Selected text
:::

BIO

E. MONCELL DURDEN

is a dance educator, choreographer, ethnographer, embodied historian, and ethnocorporealogist whose work bridges performance, scholarship, and cultural memory. He serves as Associate Professor of Practice at the University of Southern California’s Glorya Kaufman School of Dance, where his teaching and research center on what he terms the morphology of Afro-kinetic memory—the study of how cultural identity, rhythm, and historical knowledge are retained, transmitted, and transformed through the body. Durden specializes in both practical and theoretical pedagogies that situate movement within cultural, historical, and sociopolitical frameworks. A highly sought-after instructor in the United States and abroad, he is an expert in locking, house, hip hop, authentic jazz, and Black American social party dances from 1900 to the present. His approach integrates anthropology, musicology, neuropsychology, and philosophy to articulate dance as both aesthetic practice and epistemological system.

As an ethnocorporealogist—a scholar of embodied cultural transmission—Durden advances an original research framework known as AFRO, a methodology grounded in Africanist aesthetic principles, ethnocorporeology, and embodied inquiry. AFRO positions the dancing body as archive, analytic instrument, and site of theoretical production. His work challenges dominant historiographies by centering Afro-diasporic movement practices as foundational to American cultural formation.

:::

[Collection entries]
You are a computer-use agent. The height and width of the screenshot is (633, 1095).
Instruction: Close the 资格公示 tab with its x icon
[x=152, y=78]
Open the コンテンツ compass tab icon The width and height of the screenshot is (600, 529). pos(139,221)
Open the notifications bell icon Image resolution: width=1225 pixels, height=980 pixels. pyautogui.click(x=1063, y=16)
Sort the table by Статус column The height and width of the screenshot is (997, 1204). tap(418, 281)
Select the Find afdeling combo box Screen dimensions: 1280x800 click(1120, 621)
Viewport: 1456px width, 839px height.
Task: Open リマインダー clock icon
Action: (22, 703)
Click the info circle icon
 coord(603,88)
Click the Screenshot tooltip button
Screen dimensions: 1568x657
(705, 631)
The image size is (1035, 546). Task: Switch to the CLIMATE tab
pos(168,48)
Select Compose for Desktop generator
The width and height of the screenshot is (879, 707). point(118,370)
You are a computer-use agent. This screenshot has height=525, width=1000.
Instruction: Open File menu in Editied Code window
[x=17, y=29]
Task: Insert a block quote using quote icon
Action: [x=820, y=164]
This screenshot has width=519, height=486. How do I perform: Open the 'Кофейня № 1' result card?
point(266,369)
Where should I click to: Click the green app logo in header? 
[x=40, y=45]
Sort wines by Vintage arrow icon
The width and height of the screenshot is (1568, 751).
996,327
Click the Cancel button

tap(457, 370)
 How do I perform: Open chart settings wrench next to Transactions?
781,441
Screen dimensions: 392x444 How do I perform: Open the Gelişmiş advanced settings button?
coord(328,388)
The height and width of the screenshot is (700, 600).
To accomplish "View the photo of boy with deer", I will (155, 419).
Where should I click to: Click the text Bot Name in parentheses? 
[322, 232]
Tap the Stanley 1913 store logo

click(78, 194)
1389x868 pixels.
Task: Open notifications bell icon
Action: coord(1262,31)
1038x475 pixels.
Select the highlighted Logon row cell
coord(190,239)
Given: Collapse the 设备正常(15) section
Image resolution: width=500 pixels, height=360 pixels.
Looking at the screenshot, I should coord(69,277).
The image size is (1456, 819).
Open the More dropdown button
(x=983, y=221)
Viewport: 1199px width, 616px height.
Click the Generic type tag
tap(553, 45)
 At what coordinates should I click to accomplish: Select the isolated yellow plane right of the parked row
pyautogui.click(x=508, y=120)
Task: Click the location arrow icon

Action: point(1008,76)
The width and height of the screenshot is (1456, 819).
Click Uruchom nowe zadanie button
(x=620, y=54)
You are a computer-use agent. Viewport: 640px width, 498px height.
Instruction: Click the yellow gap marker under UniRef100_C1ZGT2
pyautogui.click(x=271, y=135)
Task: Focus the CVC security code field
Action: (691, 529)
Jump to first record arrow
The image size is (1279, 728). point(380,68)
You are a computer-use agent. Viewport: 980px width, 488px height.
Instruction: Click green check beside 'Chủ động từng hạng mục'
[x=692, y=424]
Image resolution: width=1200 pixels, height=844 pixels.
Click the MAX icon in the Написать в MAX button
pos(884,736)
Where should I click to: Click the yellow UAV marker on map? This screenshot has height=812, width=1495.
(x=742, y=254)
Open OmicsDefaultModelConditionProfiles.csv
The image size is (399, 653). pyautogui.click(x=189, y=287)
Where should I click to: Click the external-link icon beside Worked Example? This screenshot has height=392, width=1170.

:::

Prompt A
Retype the passage of the E. Moncell Durden bio between "As an ethnocorporealogist—a" and "American cultural formation.", inclusive.
Prompt B
Echo verbatim the lines of the listing between the line holding "Where should I click to: Click the yellow" and the end of the listing, inclusive.

Task result A
As an ethnocorporealogist—a scholar of embodied cultural transmission—Durden advances an original research framework known as AFRO, a methodology grounded in Africanist aesthetic principles, ethnocorporeology, and embodied inquiry. AFRO positions the dancing body as archive, analytic instrument, and site of theoretical production. His work challenges dominant historiographies by centering Afro-diasporic movement practices as foundational to American cultural formation.

Task result B
Where should I click to: Click the yellow UAV marker on map? This screenshot has height=812, width=1495.
(x=742, y=254)
Open OmicsDefaultModelConditionProfiles.csv
The image size is (399, 653). pyautogui.click(x=189, y=287)
Where should I click to: Click the external-link icon beside Worked Example? This screenshot has height=392, width=1170.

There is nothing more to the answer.